→ **Text segment**:
####
Tired sleepy woman yawning, working at office desk and holding a cup of coffee, overwork and sleepIn recent years, Guinness World Records has stopped listing records for continuous sleeplessness because it was deemed too hazardous. And for good reason - alarming scientific data has emerged about the acute dangers of inadequate sleep - including hal­lucinations, schizophrenia, high blood pressure, stroke and heart attack.
But it was the irrefutable evidence for increased risk of suicide among sleep-deprived people that convinced the scientific advisors at Guinness World Records to officially outlaw future attempts at extreme sleep deprivation.
To put that in context, Guinness gave the thumbs up to “Fearless” Felix Baumgartner’s proposal to attempt to set the world record for a vertical freefall distance as a skydiver. Under sponsorship from Red Bull, he jumped out of a capsule that was orbiting the Earth on the edge of space. Baumgart­ner, wearing a pressurized spacesuit plummeted headfirst straight down covering 24 vertical miles in 4.5 min­utes before deploying his parachute.
####
→ **Records from a data source**:
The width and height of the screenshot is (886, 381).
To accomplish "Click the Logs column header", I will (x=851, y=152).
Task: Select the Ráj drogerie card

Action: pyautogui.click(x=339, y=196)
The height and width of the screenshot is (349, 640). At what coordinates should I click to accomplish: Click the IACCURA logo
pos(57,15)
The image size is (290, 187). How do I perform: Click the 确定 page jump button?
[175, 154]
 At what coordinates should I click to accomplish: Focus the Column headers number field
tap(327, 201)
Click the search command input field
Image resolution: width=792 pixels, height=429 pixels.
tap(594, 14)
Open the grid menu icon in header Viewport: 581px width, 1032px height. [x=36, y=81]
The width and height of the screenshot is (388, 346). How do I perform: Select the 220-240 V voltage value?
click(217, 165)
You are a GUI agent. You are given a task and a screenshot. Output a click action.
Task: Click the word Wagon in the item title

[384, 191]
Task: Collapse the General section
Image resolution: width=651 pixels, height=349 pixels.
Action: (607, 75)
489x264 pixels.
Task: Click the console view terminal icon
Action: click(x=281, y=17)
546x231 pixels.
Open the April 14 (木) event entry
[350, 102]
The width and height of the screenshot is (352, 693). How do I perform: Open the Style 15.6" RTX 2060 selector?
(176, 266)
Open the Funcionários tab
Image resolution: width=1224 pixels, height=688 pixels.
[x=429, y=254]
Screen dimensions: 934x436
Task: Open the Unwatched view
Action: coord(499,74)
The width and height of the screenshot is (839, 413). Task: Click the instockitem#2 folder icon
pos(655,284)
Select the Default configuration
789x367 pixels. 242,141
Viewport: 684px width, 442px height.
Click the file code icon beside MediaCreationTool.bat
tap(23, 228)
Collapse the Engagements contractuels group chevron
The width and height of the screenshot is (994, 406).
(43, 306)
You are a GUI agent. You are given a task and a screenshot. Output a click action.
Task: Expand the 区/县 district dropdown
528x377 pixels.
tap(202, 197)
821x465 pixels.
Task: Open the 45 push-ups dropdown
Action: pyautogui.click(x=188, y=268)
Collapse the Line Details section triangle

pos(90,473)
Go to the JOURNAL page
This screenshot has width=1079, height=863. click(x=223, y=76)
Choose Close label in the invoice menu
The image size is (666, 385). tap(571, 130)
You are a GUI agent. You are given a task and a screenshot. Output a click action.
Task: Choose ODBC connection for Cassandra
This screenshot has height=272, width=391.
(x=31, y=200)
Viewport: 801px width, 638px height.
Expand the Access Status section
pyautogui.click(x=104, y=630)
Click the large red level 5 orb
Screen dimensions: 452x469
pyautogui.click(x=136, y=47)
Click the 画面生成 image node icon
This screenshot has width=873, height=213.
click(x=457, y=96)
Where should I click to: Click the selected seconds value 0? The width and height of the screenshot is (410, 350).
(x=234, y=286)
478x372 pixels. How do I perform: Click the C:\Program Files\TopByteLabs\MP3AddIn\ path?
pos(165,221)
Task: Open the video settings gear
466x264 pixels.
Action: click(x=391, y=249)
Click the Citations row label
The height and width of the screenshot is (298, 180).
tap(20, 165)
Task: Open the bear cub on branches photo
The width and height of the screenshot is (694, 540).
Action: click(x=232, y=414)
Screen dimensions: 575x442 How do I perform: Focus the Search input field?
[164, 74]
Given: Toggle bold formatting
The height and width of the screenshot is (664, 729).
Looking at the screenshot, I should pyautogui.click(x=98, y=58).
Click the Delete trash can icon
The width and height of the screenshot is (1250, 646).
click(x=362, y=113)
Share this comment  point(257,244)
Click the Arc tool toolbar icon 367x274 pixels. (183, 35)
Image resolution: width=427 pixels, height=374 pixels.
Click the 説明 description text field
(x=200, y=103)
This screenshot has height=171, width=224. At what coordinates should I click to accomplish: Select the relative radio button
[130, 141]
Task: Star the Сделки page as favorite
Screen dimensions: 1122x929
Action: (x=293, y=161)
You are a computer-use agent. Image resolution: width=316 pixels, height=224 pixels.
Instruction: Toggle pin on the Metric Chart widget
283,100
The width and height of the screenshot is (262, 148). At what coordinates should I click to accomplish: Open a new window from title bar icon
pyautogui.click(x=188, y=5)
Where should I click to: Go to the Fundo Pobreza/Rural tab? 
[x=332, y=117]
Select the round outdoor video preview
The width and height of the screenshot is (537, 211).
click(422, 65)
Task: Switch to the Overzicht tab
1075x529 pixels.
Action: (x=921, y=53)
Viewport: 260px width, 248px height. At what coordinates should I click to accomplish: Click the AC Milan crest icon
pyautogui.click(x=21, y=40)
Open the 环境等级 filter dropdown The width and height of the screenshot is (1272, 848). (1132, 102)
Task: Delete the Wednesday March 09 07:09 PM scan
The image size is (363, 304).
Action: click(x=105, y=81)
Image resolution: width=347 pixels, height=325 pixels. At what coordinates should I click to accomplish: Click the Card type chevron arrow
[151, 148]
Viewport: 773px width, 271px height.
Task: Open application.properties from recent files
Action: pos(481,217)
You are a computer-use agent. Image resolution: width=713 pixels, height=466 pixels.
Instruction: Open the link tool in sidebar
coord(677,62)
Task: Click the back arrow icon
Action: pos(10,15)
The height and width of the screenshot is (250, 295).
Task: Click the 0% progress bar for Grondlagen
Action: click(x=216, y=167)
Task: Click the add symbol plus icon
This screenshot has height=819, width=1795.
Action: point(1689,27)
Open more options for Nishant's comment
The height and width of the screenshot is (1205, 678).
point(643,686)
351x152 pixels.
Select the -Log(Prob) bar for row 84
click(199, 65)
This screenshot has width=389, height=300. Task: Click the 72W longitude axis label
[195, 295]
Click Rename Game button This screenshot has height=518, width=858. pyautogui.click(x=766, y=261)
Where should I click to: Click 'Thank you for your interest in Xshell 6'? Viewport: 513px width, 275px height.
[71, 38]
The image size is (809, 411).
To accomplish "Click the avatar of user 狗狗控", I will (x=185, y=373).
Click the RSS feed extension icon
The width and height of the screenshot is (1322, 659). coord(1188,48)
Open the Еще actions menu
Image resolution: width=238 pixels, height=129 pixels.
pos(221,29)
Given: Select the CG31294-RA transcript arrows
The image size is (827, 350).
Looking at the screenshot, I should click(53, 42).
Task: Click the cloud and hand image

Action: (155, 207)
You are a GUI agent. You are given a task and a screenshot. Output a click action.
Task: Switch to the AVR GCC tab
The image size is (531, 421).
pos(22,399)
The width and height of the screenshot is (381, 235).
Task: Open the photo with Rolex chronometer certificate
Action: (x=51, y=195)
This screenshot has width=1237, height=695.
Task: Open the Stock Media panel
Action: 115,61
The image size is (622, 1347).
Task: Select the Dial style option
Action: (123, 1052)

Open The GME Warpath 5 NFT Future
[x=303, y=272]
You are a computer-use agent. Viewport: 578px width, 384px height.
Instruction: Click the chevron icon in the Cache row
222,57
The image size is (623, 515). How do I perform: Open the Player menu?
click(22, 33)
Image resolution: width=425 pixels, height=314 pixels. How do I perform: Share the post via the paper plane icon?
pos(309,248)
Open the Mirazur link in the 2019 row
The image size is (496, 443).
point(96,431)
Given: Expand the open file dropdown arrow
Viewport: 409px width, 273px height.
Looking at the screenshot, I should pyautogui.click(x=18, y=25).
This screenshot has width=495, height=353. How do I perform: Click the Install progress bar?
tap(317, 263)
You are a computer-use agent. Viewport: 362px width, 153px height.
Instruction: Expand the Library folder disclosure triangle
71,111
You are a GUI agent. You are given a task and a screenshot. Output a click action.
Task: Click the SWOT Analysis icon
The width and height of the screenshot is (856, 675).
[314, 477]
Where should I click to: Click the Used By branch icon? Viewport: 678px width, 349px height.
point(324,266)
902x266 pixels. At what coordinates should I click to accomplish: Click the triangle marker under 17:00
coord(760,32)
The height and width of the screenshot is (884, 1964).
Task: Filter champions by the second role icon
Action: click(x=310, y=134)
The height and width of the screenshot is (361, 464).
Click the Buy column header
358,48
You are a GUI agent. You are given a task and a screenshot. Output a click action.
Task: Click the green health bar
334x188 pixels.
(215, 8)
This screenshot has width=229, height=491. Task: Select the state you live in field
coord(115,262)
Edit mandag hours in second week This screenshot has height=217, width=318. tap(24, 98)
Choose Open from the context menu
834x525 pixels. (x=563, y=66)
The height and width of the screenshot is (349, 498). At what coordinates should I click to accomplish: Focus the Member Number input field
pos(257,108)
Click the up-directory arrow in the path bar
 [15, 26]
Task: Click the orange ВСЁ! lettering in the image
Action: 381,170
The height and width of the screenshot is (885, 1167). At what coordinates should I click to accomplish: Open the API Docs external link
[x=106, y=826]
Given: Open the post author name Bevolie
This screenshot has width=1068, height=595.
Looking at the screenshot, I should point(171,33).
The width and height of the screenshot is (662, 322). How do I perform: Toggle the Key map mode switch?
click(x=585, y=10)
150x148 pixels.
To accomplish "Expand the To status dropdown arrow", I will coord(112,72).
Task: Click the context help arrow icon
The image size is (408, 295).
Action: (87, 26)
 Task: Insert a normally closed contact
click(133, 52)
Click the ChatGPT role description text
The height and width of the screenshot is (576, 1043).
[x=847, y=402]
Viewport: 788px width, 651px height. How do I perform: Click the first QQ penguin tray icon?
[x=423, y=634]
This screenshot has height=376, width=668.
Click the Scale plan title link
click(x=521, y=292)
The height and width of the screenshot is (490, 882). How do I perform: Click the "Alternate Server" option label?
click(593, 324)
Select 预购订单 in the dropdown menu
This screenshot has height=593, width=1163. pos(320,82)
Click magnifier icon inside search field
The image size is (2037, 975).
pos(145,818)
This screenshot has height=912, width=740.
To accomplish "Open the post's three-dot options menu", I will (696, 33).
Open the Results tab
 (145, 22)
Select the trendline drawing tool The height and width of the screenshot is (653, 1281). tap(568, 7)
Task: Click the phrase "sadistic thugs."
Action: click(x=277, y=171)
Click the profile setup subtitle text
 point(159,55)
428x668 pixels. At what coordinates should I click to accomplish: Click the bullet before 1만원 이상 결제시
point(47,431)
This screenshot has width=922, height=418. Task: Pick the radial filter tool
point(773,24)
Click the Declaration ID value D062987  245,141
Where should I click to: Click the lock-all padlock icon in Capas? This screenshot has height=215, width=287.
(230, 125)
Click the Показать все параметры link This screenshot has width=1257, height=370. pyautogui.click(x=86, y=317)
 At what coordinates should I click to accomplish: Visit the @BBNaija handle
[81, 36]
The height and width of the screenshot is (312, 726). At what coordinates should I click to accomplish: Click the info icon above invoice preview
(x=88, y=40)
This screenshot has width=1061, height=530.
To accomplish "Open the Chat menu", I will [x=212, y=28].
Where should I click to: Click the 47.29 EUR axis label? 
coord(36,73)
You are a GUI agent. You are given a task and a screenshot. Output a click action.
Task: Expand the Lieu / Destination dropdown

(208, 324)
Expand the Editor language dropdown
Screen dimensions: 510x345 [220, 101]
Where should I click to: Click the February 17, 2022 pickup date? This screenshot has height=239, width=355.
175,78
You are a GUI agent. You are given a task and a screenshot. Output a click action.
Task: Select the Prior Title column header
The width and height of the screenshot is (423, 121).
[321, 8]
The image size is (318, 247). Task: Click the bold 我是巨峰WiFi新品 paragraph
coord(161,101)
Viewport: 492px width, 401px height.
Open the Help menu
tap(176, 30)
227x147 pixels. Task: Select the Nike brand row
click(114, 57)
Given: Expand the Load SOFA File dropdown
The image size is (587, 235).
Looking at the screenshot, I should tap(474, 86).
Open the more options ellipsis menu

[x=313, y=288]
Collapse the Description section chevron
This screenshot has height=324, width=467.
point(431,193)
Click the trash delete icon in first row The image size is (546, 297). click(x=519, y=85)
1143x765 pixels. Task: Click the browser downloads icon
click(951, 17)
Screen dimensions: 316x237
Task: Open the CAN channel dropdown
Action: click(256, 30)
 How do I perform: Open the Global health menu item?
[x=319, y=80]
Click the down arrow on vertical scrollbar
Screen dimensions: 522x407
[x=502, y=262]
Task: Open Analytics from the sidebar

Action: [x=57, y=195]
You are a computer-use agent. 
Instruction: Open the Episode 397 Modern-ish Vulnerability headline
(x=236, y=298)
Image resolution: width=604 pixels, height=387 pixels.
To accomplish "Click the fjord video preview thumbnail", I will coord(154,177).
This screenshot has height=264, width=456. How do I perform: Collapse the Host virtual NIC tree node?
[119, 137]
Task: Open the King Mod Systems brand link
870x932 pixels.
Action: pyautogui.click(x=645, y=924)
####
→ **Activity list**:
**1)** State whether each statement below agrees with the passage on sleep deprivation, answering yes or no and quoting the words of the passage that decide it. (a) Guinness World Records stopped listing records for continuous sleeplessness because it was considered too hazardous. (b) Felix Baumgartner's freefall attempt was sponsored by NASA. (c) Evidence of increased suicide risk among sleep-deprived people led Guinness advisors to outlaw future extreme sleep deprivation attempts.
**2)** Proceed with the passage on sleep deprivation, starting after its final sentence.
The entries are separate material and are not part of the passage on sleep deprivation.

→ **Per-task outputs**:
**1)**
(a) Yes: "because it was deemed too hazardous."
(b) No: "Under sponsorship from Red Bull."
(c) Yes: "it was the irrefutable evidence for increased risk of suicide among sleep-deprived people that convinced the scientific advisors at Guinness World Records to officially outlaw future attempts at extreme sleep deprivation."

**2)**
Freefalling using nothing but his body and gravity, Felix became the first human to break the sound bar­rier without a vehicle, attaining a top speed of 834 miles per hour. That the experts at Guinness World Records felt okay about sanctioning this potential­ly lethal stunt, but decided that sleep deprivation was too unsafe, should make you think twice about giving your sleep the short shrift. Appallingly, sleep deprivation has also been used for millennia as a cruel form of torture.
Shorter Sleep = Shorter Life
“I’ll sleep when I’m dead,” is a motto made famous by singer/songwriter Warren Zevon. Billionaires Elon Musk and Steve Jobs have also flaunted a sleep machismo, implying that time is money, whereas sleep is a worthless waste of precious hours. World leaders Margaret Thatcher and Ronald Reagan both boasted about the uselessness of sleep and how they got by on only four or five hours nightly. Were these celebrities somehow immune to the effects of insufficient sleep? Is mak­ing a habit of getting lots of luxurious sleep each night just for the weak and lazy?
To the contrary, renowned sleep sci­entist Matthew Walker, Ph.D., author of Why We Sleep, says the “sleep-when- I’m-dead strategy is mortally unwise advice. The shorter your sleep - the shorter your life. I don’t think it’s coincidental that both Reagan and Thatcher went on to develop Alzheim­er’s disease.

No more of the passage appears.